(Source records)
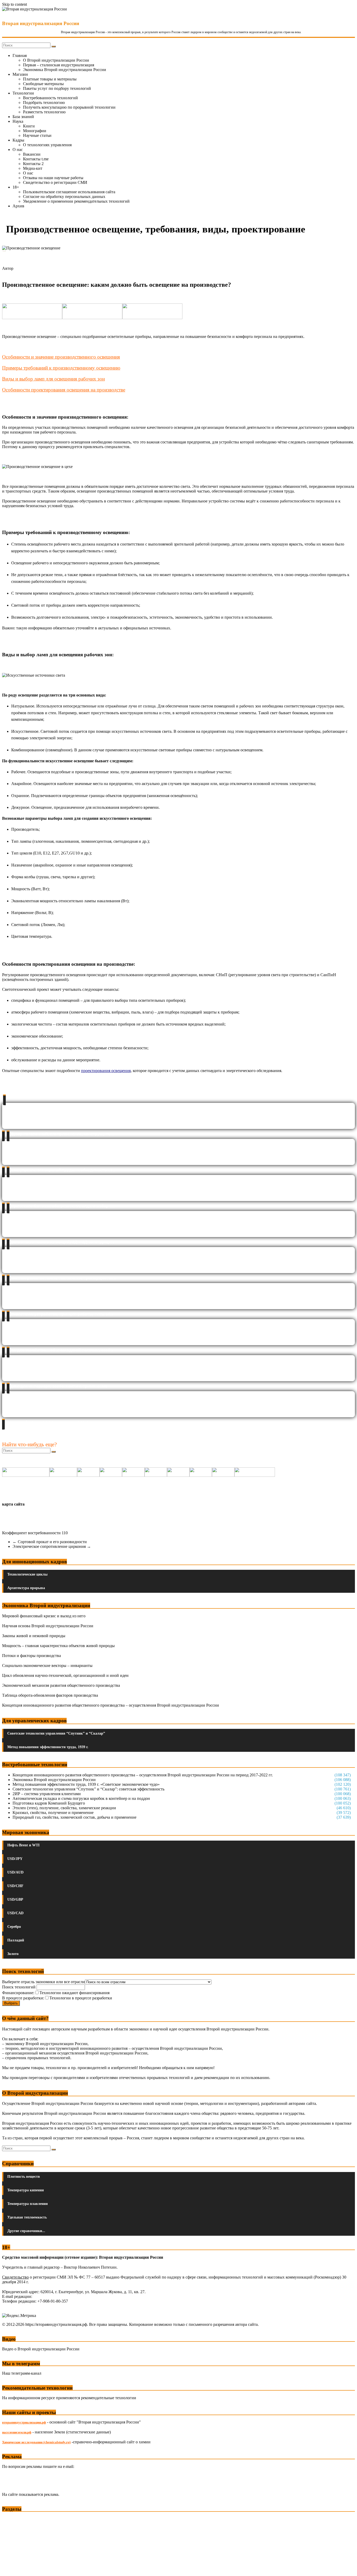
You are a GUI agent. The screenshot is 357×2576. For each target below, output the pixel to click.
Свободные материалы (43, 83)
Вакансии (32, 154)
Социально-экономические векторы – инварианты (47, 1665)
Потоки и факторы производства (31, 1655)
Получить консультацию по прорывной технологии (69, 107)
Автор (7, 268)
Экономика (13, 2518)
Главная (20, 55)
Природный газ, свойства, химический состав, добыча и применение (74, 1817)
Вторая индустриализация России (40, 23)
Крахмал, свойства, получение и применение (53, 1812)
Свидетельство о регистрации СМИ (55, 182)
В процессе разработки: (23, 1998)
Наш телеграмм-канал (21, 2373)
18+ (16, 187)
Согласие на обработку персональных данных (64, 196)
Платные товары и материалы (50, 79)
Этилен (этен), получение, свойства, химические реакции (64, 1808)
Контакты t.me (36, 159)
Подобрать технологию (44, 102)
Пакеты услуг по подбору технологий (57, 88)
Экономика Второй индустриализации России (64, 69)
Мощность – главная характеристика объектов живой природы (58, 1645)
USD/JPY (14, 1859)
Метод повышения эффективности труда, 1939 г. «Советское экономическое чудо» (86, 1784)
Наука (18, 121)
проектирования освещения (106, 1070)
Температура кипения (25, 2190)
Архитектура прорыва (26, 1588)
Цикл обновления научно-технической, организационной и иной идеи (65, 1675)
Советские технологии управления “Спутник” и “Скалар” (56, 1733)
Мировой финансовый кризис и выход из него (43, 1616)
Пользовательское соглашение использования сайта (69, 192)
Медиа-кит (32, 168)
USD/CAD (15, 1913)
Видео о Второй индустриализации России (40, 2349)
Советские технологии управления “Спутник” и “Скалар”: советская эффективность (88, 1789)
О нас (18, 149)
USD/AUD (15, 1872)
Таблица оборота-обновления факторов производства (50, 1695)
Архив (18, 206)
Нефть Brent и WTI (23, 1845)
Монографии (34, 130)
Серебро (14, 1927)
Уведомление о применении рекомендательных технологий (76, 201)
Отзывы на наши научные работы (53, 177)
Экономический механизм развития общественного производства (61, 1685)
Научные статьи (37, 135)
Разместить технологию (44, 112)
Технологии (23, 93)
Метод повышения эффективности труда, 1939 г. (47, 1747)
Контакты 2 (33, 163)
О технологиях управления (47, 145)
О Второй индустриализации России (56, 60)
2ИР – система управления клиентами (47, 1794)
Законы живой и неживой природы (33, 1636)
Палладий (15, 1940)
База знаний (23, 116)
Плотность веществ (23, 2177)
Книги (29, 126)
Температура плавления (27, 2204)
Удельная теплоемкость (27, 2217)
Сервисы (10, 2568)
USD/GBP (15, 1899)
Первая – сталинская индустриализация (58, 65)
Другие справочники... (26, 2231)
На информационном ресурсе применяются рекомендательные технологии (69, 2398)
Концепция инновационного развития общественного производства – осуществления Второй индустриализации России (110, 1705)
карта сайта (13, 1504)
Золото (13, 1954)
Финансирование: (18, 1992)
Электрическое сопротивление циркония (52, 1546)
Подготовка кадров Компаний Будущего (49, 1803)
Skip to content (14, 4)
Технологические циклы (27, 1574)
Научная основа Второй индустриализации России (47, 1626)
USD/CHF (15, 1886)
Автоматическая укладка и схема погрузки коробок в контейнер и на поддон (81, 1798)
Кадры (18, 140)
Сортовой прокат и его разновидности (50, 1541)
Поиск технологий (19, 1987)
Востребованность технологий (50, 98)
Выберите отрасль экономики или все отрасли (43, 1982)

:: Work instruction ::
Transcribe exactly each line of the records from the start up to and including the one with "Отзывы на наши научные работы (53, 177)", and leave out every picture.

:: Answer box ::
You are a GUI agent. The screenshot is 357×2576. For each target below, output the pixel to click.
Свободные материалы (43, 83)
Вакансии (32, 154)
Социально-экономические векторы – инварианты (47, 1665)
Потоки и факторы производства (31, 1655)
Получить консультацию по прорывной технологии (69, 107)
Автор (7, 268)
Экономика (13, 2518)
Главная (20, 55)
Природный газ, свойства, химический состав, добыча и применение (74, 1817)
Вторая индустриализация России (40, 23)
Крахмал, свойства, получение и применение (53, 1812)
Свидетельство о регистрации СМИ (55, 182)
В процессе разработки: (23, 1998)
Наш телеграмм-канал (21, 2373)
18+ (16, 187)
Согласие на обработку персональных данных (64, 196)
Платные товары и материалы (50, 79)
Этилен (этен), получение, свойства, химические реакции (64, 1808)
Контакты t.me (36, 159)
Подобрать технологию (44, 102)
Пакеты услуг по подбору технологий (57, 88)
Экономика Второй индустриализации России (64, 69)
Мощность – главная характеристика объектов живой природы (58, 1645)
USD/JPY (14, 1859)
Метод повышения эффективности труда, 1939 г. «Советское экономическое чудо» (86, 1784)
Наука (18, 121)
проектирования освещения (106, 1070)
Температура кипения (25, 2190)
Архитектура прорыва (26, 1588)
Цикл обновления научно-технической, организационной и иной идеи (65, 1675)
Советские технологии управления “Спутник” и “Скалар” (56, 1733)
Мировой финансовый кризис и выход из него (43, 1616)
Пользовательское соглашение использования сайта (69, 192)
Медиа-кит (32, 168)
USD/CAD (15, 1913)
Видео о Второй индустриализации России (40, 2349)
Советские технологии управления “Спутник” и “Скалар”: советская эффективность (88, 1789)
О нас (18, 149)
USD/AUD (15, 1872)
Таблица оборота-обновления факторов производства (50, 1695)
Архив (18, 206)
Нефть Brent и WTI (23, 1845)
Монографии (34, 130)
Серебро (14, 1927)
Уведомление о применении рекомендательных технологий (76, 201)
Отзывы на наши научные работы (53, 177)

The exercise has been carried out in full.